>> Start Data for this task

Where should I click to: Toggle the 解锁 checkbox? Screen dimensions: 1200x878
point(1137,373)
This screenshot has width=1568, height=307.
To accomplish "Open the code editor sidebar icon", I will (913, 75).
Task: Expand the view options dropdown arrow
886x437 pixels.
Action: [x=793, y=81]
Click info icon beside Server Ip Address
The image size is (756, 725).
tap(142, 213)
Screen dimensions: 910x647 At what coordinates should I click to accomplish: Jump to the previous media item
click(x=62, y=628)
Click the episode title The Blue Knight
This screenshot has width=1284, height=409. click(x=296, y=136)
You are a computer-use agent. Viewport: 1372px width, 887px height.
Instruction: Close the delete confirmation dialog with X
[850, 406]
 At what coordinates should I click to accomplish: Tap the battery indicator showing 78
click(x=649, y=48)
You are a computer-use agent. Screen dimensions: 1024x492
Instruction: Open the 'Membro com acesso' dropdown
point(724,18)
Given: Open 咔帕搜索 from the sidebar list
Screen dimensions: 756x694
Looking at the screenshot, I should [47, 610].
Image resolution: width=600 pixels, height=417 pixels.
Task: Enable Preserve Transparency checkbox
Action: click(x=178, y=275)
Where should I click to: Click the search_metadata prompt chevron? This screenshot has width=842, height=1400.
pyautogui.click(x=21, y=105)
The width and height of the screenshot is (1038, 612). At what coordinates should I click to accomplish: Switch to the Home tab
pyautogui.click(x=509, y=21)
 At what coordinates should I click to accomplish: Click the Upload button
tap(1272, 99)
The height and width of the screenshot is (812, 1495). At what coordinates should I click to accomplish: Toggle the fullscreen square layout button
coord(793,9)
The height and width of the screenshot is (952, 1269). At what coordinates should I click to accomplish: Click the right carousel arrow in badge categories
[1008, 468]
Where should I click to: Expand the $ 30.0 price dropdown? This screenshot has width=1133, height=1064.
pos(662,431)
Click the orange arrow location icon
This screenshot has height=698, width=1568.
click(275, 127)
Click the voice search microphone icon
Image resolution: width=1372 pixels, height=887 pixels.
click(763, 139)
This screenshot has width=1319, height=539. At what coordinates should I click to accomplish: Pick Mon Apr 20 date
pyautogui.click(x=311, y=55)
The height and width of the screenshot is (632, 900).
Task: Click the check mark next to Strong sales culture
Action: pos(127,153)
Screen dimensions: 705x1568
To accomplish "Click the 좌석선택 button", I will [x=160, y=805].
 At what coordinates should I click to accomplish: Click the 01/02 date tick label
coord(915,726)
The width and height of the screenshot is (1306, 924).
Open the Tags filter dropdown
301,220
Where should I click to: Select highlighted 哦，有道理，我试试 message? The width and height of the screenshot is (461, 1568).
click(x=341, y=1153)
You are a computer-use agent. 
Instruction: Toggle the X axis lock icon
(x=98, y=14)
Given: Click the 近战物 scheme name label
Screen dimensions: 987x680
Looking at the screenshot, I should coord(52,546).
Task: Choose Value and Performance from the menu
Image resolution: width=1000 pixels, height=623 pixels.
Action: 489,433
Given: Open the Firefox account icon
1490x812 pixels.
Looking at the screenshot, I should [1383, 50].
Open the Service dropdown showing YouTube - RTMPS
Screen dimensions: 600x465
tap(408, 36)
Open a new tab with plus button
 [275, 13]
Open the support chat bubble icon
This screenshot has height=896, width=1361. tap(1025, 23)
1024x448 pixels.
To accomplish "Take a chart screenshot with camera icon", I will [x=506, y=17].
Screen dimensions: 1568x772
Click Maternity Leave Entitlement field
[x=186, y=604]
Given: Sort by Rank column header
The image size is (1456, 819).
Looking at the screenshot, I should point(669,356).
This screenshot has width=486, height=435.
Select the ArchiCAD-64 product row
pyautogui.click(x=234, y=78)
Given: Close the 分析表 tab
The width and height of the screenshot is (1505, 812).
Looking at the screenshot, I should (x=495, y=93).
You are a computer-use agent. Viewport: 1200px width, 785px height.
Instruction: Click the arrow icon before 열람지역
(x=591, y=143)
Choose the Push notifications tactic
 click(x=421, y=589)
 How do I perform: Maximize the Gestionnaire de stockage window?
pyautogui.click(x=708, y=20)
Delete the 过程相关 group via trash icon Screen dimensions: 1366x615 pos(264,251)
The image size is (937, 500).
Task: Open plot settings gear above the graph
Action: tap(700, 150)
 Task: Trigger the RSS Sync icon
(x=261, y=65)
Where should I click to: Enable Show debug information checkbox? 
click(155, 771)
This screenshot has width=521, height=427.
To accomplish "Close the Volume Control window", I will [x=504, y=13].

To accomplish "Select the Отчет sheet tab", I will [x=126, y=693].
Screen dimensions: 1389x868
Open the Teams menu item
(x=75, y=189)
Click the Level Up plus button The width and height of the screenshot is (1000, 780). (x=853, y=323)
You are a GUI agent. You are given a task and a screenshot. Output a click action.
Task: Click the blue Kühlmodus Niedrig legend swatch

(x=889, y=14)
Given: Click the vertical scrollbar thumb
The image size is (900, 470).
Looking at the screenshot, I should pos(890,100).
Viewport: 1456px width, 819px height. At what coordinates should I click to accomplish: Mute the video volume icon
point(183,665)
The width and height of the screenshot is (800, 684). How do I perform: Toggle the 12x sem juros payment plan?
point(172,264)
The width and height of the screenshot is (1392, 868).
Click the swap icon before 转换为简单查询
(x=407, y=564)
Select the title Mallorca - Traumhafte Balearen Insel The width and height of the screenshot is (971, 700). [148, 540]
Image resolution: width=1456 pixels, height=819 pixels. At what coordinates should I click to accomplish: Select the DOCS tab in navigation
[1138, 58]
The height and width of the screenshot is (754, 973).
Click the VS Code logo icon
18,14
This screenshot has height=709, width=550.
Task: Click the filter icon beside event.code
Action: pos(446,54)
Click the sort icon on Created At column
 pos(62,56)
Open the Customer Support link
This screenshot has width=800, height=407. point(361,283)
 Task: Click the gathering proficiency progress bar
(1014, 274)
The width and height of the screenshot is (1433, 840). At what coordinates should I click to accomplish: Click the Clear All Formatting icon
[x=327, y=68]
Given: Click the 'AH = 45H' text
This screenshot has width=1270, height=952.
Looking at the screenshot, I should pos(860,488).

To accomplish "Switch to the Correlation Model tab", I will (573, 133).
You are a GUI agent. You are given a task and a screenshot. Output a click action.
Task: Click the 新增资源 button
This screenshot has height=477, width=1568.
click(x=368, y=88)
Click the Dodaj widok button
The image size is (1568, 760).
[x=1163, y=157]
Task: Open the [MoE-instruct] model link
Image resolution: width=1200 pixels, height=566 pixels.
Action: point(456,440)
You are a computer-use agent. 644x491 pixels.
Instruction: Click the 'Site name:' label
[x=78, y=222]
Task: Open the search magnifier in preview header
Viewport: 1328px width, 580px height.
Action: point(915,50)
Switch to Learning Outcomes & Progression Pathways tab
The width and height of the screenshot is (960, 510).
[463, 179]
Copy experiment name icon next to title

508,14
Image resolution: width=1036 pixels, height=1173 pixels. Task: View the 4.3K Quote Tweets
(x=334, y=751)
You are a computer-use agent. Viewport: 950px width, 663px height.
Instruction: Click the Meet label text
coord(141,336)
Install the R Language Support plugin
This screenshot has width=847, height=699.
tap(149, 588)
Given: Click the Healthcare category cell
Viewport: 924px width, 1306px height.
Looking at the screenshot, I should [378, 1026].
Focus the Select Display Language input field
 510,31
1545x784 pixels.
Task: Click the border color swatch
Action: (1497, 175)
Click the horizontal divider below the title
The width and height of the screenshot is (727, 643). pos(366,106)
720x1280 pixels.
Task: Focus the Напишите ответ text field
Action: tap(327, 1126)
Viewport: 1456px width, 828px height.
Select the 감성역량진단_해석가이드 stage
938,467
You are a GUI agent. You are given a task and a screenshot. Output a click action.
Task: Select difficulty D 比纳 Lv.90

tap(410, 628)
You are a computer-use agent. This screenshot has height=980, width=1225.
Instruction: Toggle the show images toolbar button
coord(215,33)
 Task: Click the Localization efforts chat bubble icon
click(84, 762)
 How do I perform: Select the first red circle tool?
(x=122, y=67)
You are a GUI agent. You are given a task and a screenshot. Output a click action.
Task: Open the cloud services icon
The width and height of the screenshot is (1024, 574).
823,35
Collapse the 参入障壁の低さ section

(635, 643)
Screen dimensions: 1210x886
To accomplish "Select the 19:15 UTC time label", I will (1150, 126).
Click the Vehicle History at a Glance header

>> End Data for this task

▸ Objective:
Update everything from the line containing "Click the sort icon on Created At column" down to the line containing "(1014, 274)" by changing "Customer Support" to "Help Center", and leave the rest of those lines untouched.

▸ Worked solution:
Click the sort icon on Created At column
 pos(62,56)
Open the Help Center link
This screenshot has width=800, height=407. point(361,283)
 Task: Click the gathering proficiency progress bar
(1014, 274)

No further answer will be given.